• TASK DETAILS
Lines with "submenu": pull these out of the listing below.

⁂

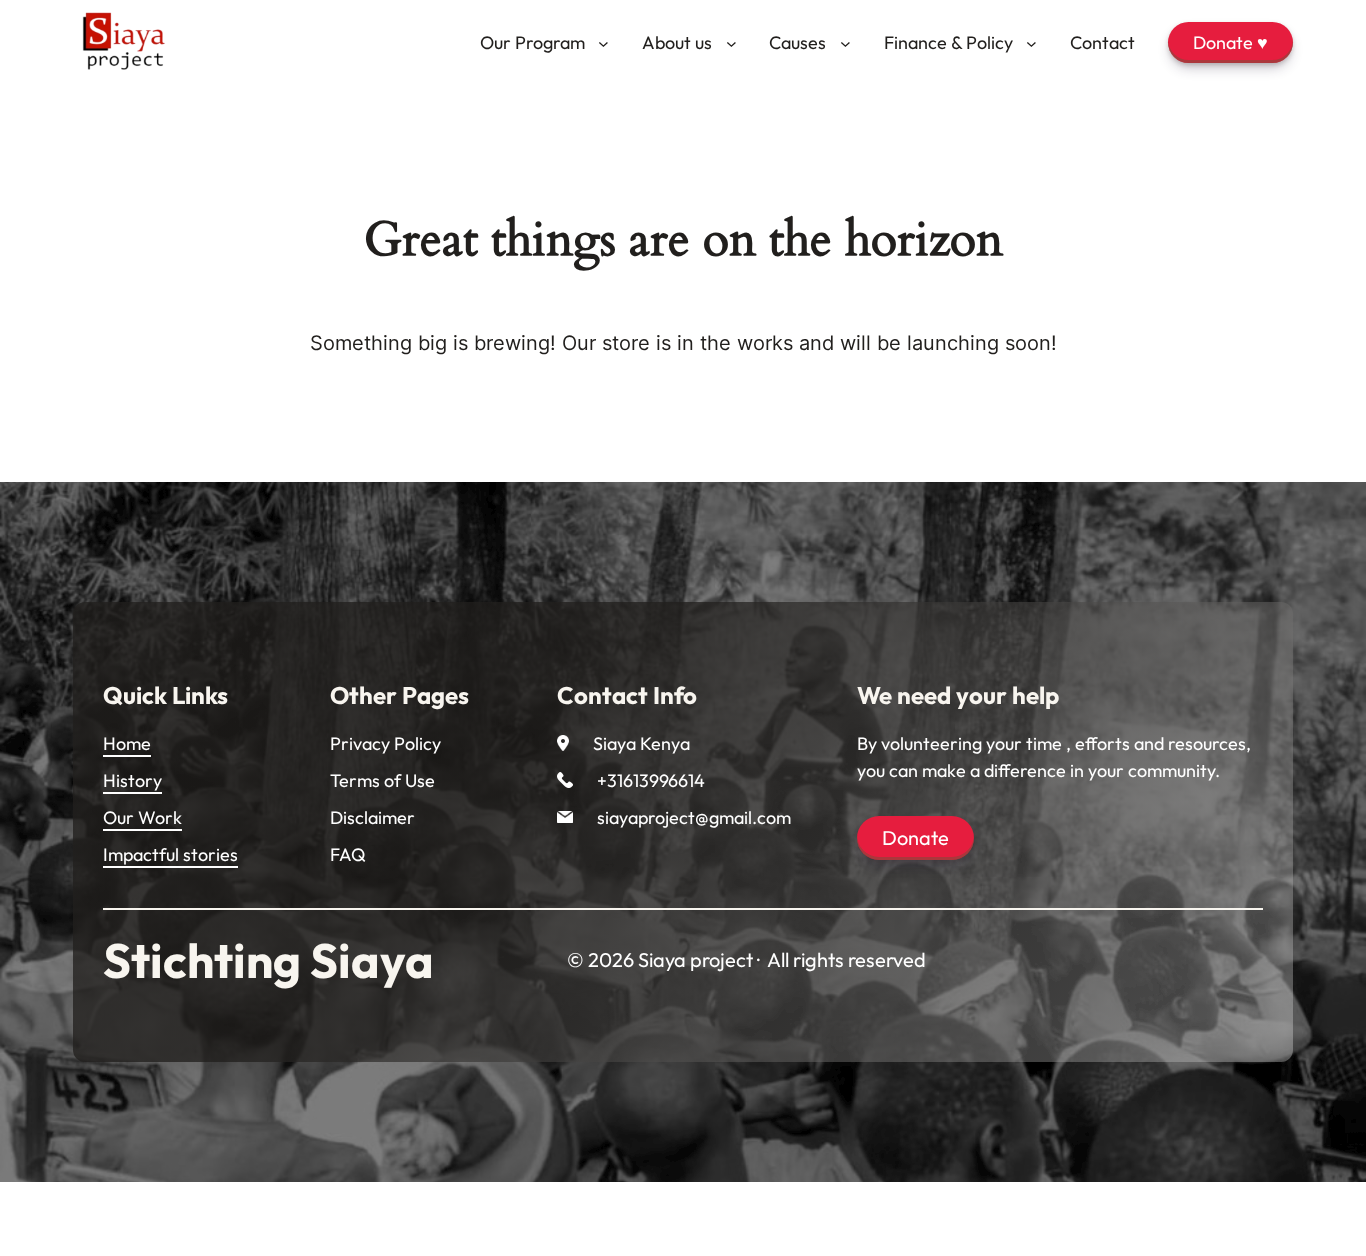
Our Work (142, 817)
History (132, 780)
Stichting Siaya (268, 960)
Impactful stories (170, 854)
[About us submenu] (731, 42)
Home (127, 743)
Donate (915, 837)
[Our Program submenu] (603, 42)
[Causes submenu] (845, 42)
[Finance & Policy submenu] (1031, 42)
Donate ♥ (1230, 42)
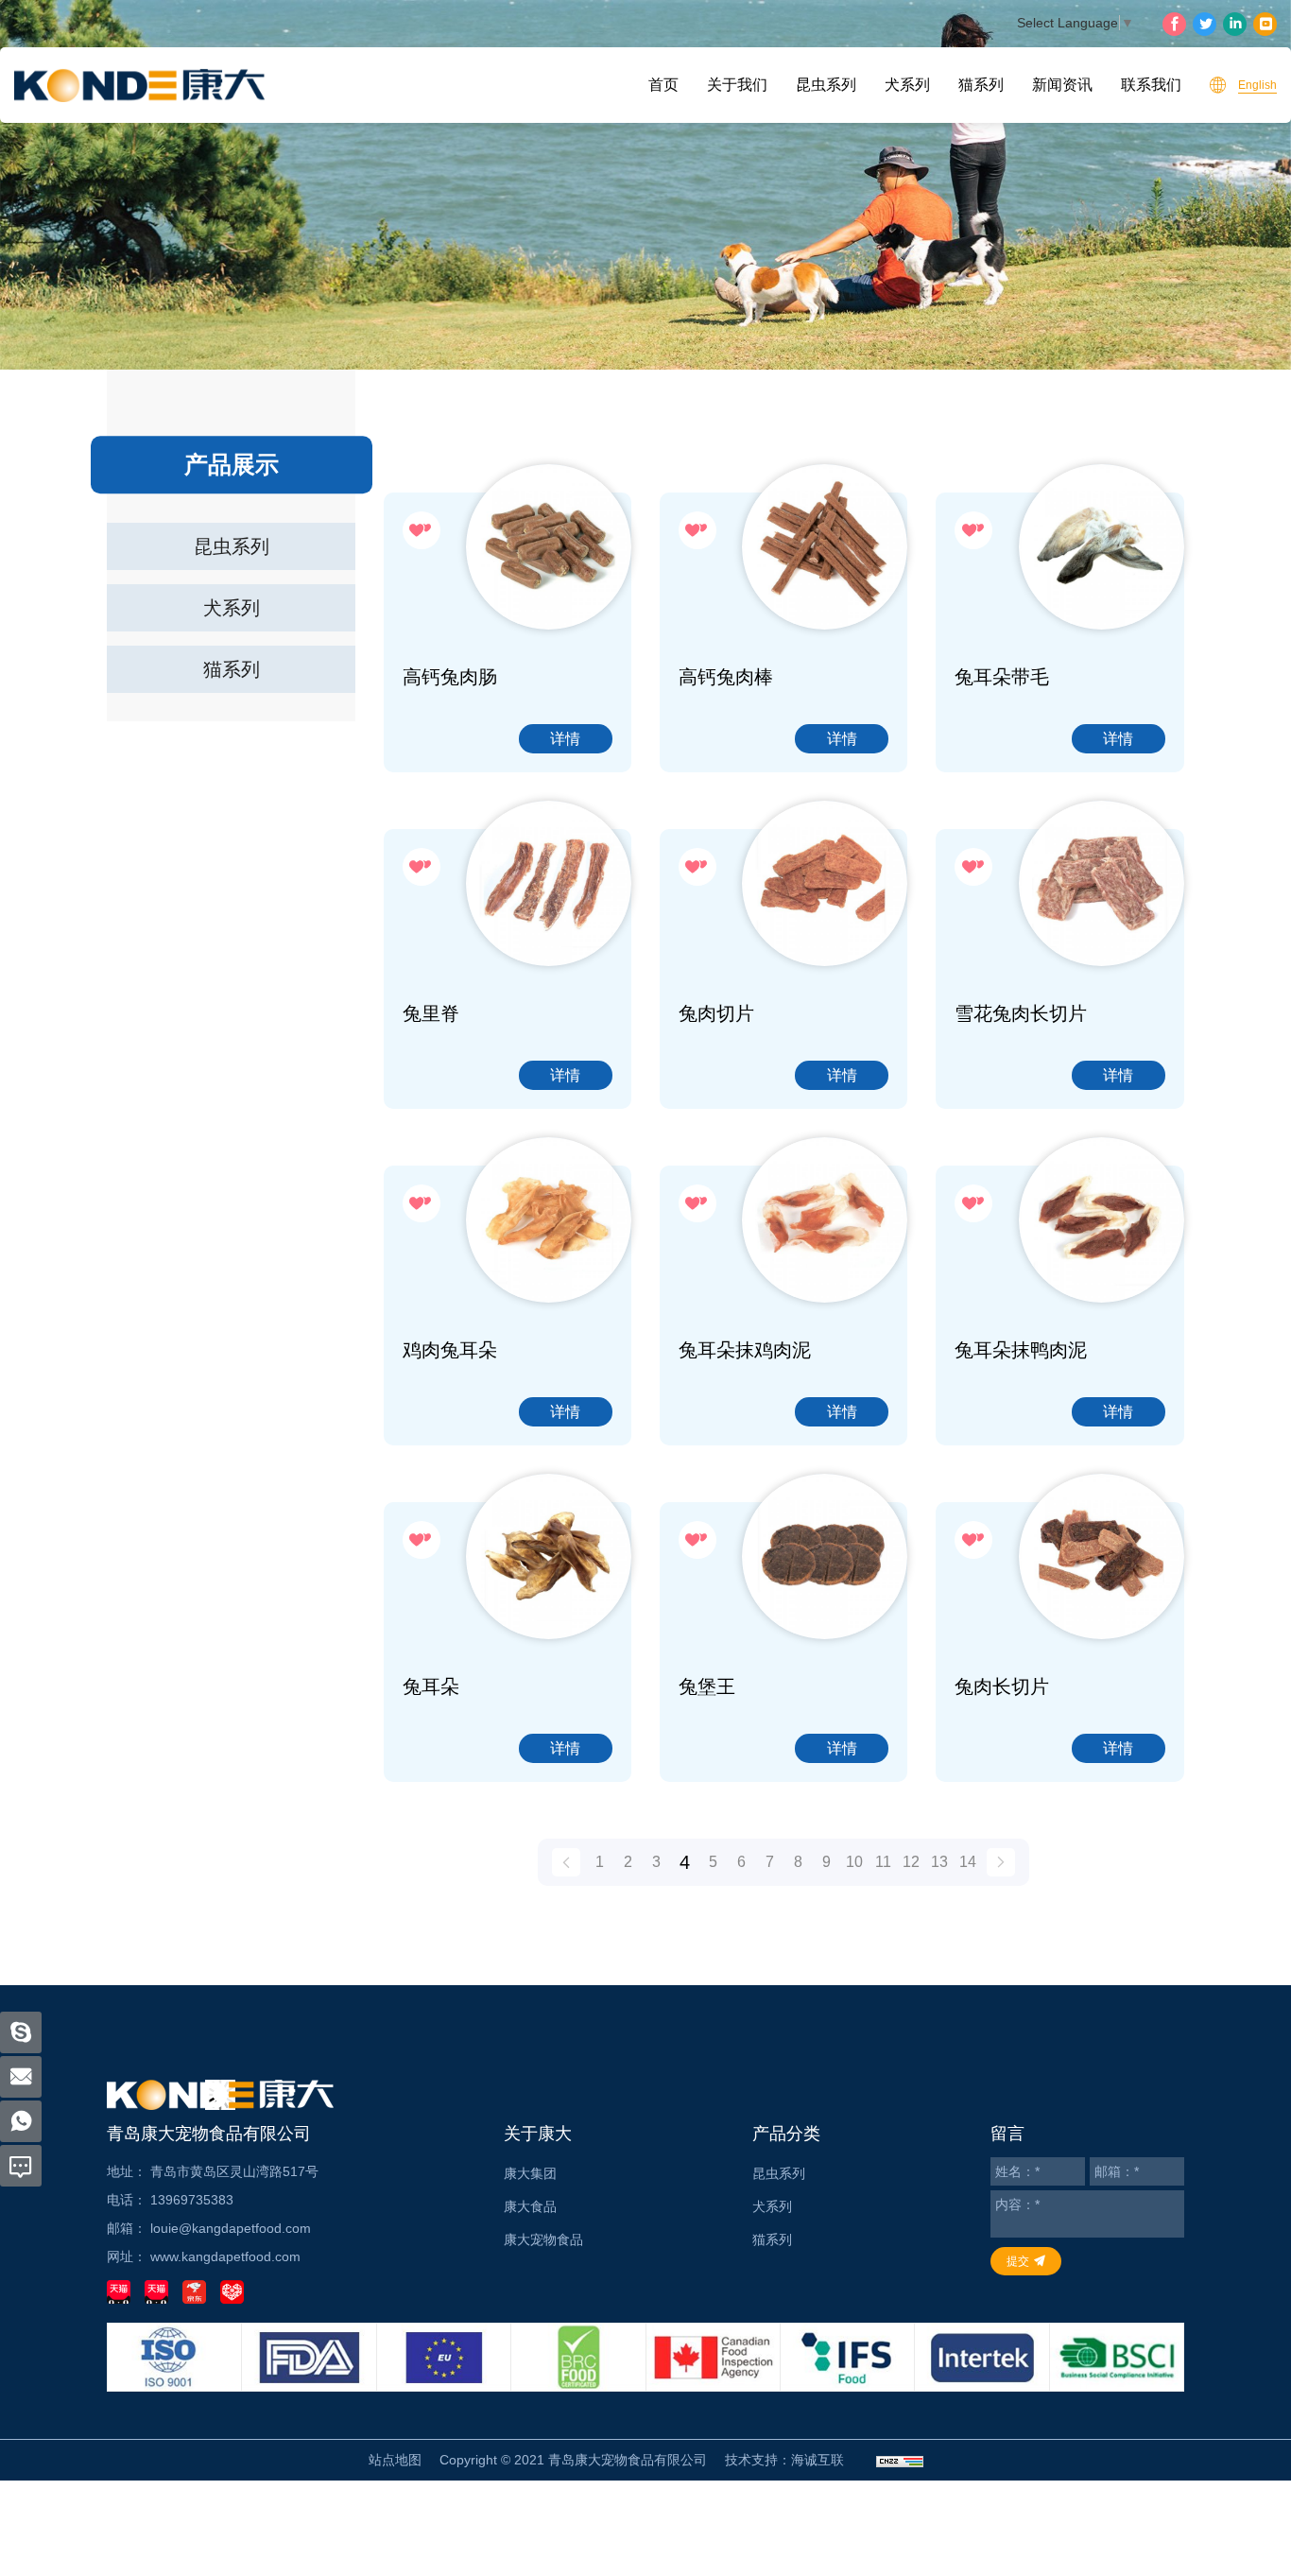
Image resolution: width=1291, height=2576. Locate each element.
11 (883, 1862)
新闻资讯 (1062, 85)
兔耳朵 (431, 1686)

⁂

• WRITTEN RESPONSE
[About us submenu] (731, 42)
[Our Program submenu] (603, 42)
[Causes submenu] (845, 42)
[Finance & Policy submenu] (1031, 42)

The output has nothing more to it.